Next, the obtained melt-kneaded material is subjected to, for example, T
A sheet extruded into a sheet using a die is obtained. Then, this is formed into a sheet shape through a cooled sizing die. The thickness when the melt-kneaded product is extruded into a sheet is not particularly limited, but is usually preferably about 5 to 20 mm.

In the present invention, the thickness of the sheet-like molded product is controlled by adjusting the gap thickness of the sizing die so as to operate the sheet-like molded product at a take-up speed adapted to each thickness, regardless of the thickness of the extruded sheet. Can be easily adjusted. Therefore, a gel-like molded article having a desired thickness can be prepared without changing the extrusion conditions (that is, without changing the thickness of the extruded sheet). It is an excellent method.

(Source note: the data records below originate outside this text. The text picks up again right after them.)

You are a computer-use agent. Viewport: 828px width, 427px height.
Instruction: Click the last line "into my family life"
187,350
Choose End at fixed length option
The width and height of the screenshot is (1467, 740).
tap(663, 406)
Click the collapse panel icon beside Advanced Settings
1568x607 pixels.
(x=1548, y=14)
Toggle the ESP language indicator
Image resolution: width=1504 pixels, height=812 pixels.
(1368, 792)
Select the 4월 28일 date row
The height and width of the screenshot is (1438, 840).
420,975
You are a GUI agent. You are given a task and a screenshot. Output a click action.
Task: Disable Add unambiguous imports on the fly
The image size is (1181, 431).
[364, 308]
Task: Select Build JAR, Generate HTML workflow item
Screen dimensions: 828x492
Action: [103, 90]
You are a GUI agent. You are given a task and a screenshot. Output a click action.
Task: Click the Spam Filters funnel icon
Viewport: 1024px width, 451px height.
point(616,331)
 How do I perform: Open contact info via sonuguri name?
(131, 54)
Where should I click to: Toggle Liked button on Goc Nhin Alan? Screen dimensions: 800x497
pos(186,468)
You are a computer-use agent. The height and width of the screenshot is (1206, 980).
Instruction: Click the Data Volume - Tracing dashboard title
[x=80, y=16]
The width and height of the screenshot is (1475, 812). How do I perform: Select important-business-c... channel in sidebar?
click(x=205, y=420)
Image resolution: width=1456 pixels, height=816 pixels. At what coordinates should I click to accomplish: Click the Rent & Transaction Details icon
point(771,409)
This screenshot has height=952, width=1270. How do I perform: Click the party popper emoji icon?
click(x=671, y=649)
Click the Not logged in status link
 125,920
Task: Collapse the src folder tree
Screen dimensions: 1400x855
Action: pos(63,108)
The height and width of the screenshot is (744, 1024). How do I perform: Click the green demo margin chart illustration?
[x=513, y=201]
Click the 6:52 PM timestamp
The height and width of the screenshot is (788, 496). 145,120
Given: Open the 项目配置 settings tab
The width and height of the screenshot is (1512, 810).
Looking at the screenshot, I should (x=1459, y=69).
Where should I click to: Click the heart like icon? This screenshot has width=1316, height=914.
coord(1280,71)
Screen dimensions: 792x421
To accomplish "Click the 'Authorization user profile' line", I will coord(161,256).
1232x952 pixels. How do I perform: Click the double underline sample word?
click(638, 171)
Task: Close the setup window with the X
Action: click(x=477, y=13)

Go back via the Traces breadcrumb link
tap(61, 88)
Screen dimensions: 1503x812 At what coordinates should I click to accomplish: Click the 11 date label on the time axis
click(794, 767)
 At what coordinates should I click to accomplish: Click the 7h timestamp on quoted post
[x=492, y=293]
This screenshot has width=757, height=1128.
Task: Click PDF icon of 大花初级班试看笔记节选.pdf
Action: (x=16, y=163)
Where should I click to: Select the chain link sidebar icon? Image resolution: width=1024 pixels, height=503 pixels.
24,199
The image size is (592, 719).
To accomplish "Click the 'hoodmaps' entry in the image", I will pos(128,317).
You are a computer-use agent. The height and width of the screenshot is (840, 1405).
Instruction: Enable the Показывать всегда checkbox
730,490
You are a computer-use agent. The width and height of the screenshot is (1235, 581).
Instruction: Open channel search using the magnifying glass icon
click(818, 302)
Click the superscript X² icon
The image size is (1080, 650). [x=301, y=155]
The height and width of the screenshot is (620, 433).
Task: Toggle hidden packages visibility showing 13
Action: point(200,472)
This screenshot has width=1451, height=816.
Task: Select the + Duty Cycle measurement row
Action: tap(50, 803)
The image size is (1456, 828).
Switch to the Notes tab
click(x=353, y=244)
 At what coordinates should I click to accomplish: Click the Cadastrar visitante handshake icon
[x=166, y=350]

The temperature of the sizing die is desirably -15 ° C or less, preferably -20 ° C or less, in order to form the extruded sheet into a sheet while stabilizing the movement of the solvent.

The method of cooling the sizing die is not particularly limited. For example, there is a method in which a pipe is provided in the sizing die and an antifreeze liquid diluted with water is circulated in the pipe at a constant circulation amount. In order to further improve the cooling capacity, a method may be used in which a cooling tank is provided in the sizing die, and the antifreeze diluted with the water is circulated in the cooling tank. Whichever method is employed, it is preferable to minimize the temperature difference between the inlet and outlet of the cooling water as much as possible to eliminate temperature irregularities and temperature gradients and to increase the cooling efficiency.

[0021] The thickness of the sheet-like molded product thus obtained is usually preferably 0.5 to 20 mm.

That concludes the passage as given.